Can you change "Screen dimensions" to "Screen size" throughout the records below and give them back with nothing else altered?

# [RECORDS FOR THE TASK]
-- BEGIN --

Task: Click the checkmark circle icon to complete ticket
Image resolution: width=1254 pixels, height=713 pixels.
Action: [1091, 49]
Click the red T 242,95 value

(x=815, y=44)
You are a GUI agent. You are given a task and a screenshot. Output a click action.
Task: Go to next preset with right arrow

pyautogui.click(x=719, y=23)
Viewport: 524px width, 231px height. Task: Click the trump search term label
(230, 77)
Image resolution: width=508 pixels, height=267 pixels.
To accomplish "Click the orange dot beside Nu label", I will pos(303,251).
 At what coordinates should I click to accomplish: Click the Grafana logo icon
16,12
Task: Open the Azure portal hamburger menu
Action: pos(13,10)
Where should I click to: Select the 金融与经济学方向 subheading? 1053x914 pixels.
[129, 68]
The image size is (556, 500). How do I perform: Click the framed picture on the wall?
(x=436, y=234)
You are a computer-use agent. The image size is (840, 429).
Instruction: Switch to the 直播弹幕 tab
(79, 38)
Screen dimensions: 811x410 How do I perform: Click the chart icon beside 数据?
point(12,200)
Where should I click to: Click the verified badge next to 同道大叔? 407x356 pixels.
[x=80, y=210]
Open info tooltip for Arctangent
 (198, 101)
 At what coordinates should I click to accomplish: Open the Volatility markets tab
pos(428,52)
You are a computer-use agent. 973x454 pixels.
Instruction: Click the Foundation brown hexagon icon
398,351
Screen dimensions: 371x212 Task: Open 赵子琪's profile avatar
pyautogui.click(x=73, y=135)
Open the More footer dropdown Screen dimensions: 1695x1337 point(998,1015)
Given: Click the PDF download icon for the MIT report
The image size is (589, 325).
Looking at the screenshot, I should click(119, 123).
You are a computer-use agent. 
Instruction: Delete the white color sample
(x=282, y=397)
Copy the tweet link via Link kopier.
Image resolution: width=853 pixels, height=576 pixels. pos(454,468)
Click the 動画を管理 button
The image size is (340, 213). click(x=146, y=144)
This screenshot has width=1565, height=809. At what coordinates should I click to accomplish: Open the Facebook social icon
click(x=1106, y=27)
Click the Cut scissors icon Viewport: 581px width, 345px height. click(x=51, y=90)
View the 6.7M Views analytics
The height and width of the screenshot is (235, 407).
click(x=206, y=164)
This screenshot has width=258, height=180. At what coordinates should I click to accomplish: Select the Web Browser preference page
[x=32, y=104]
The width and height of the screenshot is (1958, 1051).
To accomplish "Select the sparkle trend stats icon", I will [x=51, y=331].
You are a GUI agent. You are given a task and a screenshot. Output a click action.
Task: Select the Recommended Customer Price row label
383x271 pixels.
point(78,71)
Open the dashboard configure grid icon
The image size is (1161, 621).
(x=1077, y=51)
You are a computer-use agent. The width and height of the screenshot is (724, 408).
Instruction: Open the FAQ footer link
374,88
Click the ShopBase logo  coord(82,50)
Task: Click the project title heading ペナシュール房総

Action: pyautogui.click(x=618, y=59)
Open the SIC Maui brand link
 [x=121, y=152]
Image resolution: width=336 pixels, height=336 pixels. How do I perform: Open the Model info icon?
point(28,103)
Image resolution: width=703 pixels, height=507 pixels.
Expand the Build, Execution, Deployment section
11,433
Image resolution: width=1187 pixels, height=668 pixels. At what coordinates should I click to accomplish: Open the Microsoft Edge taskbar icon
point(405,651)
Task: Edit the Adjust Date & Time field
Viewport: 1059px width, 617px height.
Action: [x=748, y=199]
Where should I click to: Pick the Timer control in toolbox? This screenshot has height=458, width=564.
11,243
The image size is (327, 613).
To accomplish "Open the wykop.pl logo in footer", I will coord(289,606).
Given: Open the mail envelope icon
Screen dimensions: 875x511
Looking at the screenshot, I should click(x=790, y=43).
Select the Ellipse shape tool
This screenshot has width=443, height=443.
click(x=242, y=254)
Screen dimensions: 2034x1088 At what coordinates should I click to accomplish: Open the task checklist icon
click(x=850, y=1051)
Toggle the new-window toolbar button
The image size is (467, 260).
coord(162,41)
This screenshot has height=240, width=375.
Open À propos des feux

-- END --

# [TASK RESULT]
Task: Click the checkmark circle icon to complete ticket
Image resolution: width=1254 pixels, height=713 pixels.
Action: [1091, 49]
Click the red T 242,95 value

(x=815, y=44)
You are a GUI agent. You are given a task and a screenshot. Output a click action.
Task: Go to next preset with right arrow

pyautogui.click(x=719, y=23)
Viewport: 524px width, 231px height. Task: Click the trump search term label
(230, 77)
Image resolution: width=508 pixels, height=267 pixels.
To accomplish "Click the orange dot beside Nu label", I will pos(303,251).
 At what coordinates should I click to accomplish: Click the Grafana logo icon
16,12
Task: Open the Azure portal hamburger menu
Action: pos(13,10)
Where should I click to: Select the 金融与经济学方向 subheading? 1053x914 pixels.
[129, 68]
The image size is (556, 500). How do I perform: Click the framed picture on the wall?
(x=436, y=234)
You are a computer-use agent. The image size is (840, 429).
Instruction: Switch to the 直播弹幕 tab
(79, 38)
Screen size: 811x410 How do I perform: Click the chart icon beside 数据?
point(12,200)
Where should I click to: Click the verified badge next to 同道大叔? 407x356 pixels.
[x=80, y=210]
Open info tooltip for Arctangent
 (198, 101)
 At what coordinates should I click to accomplish: Open the Volatility markets tab
pos(428,52)
You are a computer-use agent. 973x454 pixels.
Instruction: Click the Foundation brown hexagon icon
398,351
Screen size: 371x212 Task: Open 赵子琪's profile avatar
pyautogui.click(x=73, y=135)
Open the More footer dropdown Screen size: 1695x1337 point(998,1015)
Given: Click the PDF download icon for the MIT report
The image size is (589, 325).
Looking at the screenshot, I should click(119, 123).
You are a computer-use agent. 
Instruction: Delete the white color sample
(x=282, y=397)
Copy the tweet link via Link kopier.
Image resolution: width=853 pixels, height=576 pixels. pos(454,468)
Click the 動画を管理 button
The image size is (340, 213). click(x=146, y=144)
This screenshot has width=1565, height=809. At what coordinates should I click to accomplish: Open the Facebook social icon
click(x=1106, y=27)
Click the Cut scissors icon Viewport: 581px width, 345px height. click(x=51, y=90)
View the 6.7M Views analytics
The height and width of the screenshot is (235, 407).
click(x=206, y=164)
This screenshot has width=258, height=180. At what coordinates should I click to accomplish: Select the Web Browser preference page
[x=32, y=104]
The width and height of the screenshot is (1958, 1051).
To accomplish "Select the sparkle trend stats icon", I will [x=51, y=331].
You are a GUI agent. You are given a task and a screenshot. Output a click action.
Task: Select the Recommended Customer Price row label
383x271 pixels.
point(78,71)
Open the dashboard configure grid icon
The image size is (1161, 621).
(x=1077, y=51)
You are a computer-use agent. The width and height of the screenshot is (724, 408).
Instruction: Open the FAQ footer link
374,88
Click the ShopBase logo  coord(82,50)
Task: Click the project title heading ペナシュール房総

Action: pyautogui.click(x=618, y=59)
Open the SIC Maui brand link
 [x=121, y=152]
Image resolution: width=336 pixels, height=336 pixels. How do I perform: Open the Model info icon?
point(28,103)
Image resolution: width=703 pixels, height=507 pixels.
Expand the Build, Execution, Deployment section
11,433
Image resolution: width=1187 pixels, height=668 pixels. At what coordinates should I click to accomplish: Open the Microsoft Edge taskbar icon
point(405,651)
Task: Edit the Adjust Date & Time field
Viewport: 1059px width, 617px height.
Action: [x=748, y=199]
Where should I click to: Pick the Timer control in toolbox? This screenshot has height=458, width=564.
11,243
The image size is (327, 613).
To accomplish "Open the wykop.pl logo in footer", I will coord(289,606).
Given: Open the mail envelope icon
Screen size: 875x511
Looking at the screenshot, I should click(x=790, y=43).
Select the Ellipse shape tool
This screenshot has width=443, height=443.
click(x=242, y=254)
Screen size: 2034x1088 At what coordinates should I click to accomplish: Open the task checklist icon
click(x=850, y=1051)
Toggle the new-window toolbar button
The image size is (467, 260).
coord(162,41)
This screenshot has height=240, width=375.
Open À propos des feux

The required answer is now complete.